Siamo certi che le primarie siano uno strumento capace di risolvere con i numeri le contese e non, invece, di incattivirle nonostante i numeri? La vicenda bolognese è un caso esemplare di divisioni che permangono e anzi si radicalizzano a seguito delle primarie di coalizione dello scorso 20 giugno, finite con la vittoria di Matteo Lepore del Pd.

Le primarie di coalizione hanno l’effetto di mescolare le parti che le hanno combattute anche al di là delle appartenenze certificate con una tessera. Chi vince le primarie modella una lista elettorale intorno al proprio nome (quello del candidato sindaco) e guarda a coloro che hanno partecipato, sia attivamente sia come simpatizzanti, alla campagna in suo favore.  Lo stesso fa chi perde le primarie.  E’ ragionevole supporre che la partecipazione pro o contro sia una condizione minima per essere eventualmente inclusi o non nella lista. 

Questa logica – la regola del gioco democratico—non sembra convincere i perdenti delle primarie bolognesi di coalizione, in particolare Vittoria Geri e soprattutto Alberto Aitini, assessori della giunta di Virginio Merola in scadenza.

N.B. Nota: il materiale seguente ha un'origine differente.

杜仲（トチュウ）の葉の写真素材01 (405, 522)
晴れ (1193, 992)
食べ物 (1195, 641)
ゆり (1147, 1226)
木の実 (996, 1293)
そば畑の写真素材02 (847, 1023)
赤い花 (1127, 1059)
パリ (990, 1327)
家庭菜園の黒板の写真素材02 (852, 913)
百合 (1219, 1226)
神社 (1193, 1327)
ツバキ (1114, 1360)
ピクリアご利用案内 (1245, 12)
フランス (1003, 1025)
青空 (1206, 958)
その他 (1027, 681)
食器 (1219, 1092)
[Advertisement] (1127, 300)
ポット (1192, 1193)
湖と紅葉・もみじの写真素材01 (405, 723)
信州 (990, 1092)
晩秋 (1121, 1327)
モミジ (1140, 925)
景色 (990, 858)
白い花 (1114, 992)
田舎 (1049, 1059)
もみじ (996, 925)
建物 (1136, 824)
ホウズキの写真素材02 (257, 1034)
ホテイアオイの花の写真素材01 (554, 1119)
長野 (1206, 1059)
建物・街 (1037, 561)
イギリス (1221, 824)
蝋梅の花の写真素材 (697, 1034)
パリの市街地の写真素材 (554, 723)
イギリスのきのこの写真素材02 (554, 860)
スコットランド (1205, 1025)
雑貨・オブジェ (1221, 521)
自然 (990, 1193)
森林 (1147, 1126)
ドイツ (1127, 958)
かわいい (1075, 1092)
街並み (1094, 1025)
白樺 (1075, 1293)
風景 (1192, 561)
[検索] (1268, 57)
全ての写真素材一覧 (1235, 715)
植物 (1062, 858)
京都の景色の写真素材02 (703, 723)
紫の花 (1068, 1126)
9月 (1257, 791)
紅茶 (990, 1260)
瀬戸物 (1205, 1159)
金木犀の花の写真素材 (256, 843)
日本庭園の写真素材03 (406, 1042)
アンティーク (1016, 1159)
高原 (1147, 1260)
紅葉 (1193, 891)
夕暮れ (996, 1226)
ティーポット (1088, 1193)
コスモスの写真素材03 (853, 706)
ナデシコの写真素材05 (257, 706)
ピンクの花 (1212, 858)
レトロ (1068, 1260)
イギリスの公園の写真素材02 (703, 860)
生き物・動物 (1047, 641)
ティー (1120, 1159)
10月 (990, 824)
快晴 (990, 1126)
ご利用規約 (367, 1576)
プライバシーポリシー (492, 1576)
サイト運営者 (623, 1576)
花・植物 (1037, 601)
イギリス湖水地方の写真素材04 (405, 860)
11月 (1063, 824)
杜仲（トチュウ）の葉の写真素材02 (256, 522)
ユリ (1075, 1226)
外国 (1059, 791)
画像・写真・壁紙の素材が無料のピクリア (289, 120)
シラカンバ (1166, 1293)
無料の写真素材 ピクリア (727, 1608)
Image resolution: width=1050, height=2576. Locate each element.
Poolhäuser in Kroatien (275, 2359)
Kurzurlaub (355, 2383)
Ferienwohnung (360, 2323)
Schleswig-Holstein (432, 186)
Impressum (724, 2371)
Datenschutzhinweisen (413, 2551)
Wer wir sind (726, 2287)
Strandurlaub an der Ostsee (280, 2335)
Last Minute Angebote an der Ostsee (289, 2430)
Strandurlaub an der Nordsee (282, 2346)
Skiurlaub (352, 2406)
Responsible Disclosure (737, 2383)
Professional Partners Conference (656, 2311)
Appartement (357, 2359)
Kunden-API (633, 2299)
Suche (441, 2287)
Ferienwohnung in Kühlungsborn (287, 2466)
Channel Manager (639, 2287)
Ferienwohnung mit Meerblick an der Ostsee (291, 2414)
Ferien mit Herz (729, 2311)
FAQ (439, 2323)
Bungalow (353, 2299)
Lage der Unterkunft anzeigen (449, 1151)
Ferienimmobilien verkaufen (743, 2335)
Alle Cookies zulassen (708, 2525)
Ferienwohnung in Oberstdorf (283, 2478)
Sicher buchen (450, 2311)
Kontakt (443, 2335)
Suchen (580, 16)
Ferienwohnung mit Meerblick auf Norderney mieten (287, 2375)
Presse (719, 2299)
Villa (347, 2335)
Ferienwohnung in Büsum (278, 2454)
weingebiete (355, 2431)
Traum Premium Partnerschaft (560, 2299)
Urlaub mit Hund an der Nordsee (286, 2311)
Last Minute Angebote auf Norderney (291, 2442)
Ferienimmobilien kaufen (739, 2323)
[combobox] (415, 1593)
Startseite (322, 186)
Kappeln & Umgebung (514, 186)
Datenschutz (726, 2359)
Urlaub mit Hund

Aitini aveva per tempo espresso la volontà di correre per la poltrona di sindaco in una eventuale competizione interna al Pd, il partito al quale è tesserato nella corrente di Base riformista.  Ma quando Matteo Renzi ha lanciato la sindaca di San Lazzaro di Savena Isabella Conti come candidata del centrosinistra, la competizione per la candidatura a primo cittadino si è spostata dal partito alla coalizione. Lanciata la candidata renziana, il Pd ha deciso alquanto irrazionalmente, di entrare in un progetto di coalizione, mentre i due partiti avrebbero potuto andare separatamente alle elezioni. Ma tant’è.

Le primarie hanno dato il risultato che sappiamo: la lista Pd di Lepore ha vinto con il 60 per cento contro quella di Conti, ferma al 40.  Succede in questi giorni che Conti presenta la sua lista “Anche tu Conti” come fa anche Lepore. Restano fuori da quest’ultima (dopo molte polemiche e una larga consultazione nel partito) quei tesserati Pd (Aitini e Gieri) che avevano sostenuto l’avversaria del Pd alle primarie.  Sembrerebbe ovvio, ma non lo è per gli “esclusi”. 

La tessera ce l’hanno ancora e sono stati apprezzati assessori, dicono accusando di intolleranza la decisione di non candidarli. Strano però che quella tessera non sia stata un ostacolo a impegnarsi per la parte avversa nelle primarie, mentre oggi viene indicata come un passaporto per entrare in lista. 

Se le primarie fossero state interne al partito, l’esclusione degli sconfitti dalla lista sarebbe stata un’epurazione intollerabile. Il dosaggio proporzionale delle parti che hanno combattuto nelle primarie interne è una norma di fair play sacrosanta.

Ma nel caso di primarie di coalizione le cose sono diverse perché chi, pur avendo la tessera di un partito, fa campagna a fianco del partito avverso, non può ragionevolmente stupirsi di venire escluso dalle liste. La tessera non può pesare a intermittenza o quando fa comodo.  Soprattutto non può essere un pass per giocare su tutti i tavoli.

Certo, il baillamme poteva essere evitato non facendo le primarie di coalizione con Italia Viva.  Ma una volta cominciato il ballo occorre seguirne il ritmo e le regole fino in fondo: chi, pur essendo stato assessore Pd nel governo cittadino uscente, pretende che si sorvoli sul fatto che alle primarie ha combattuto contro il proprio partito e il suo candidato ha poca ragione da accampare e molto malposto vittimismo.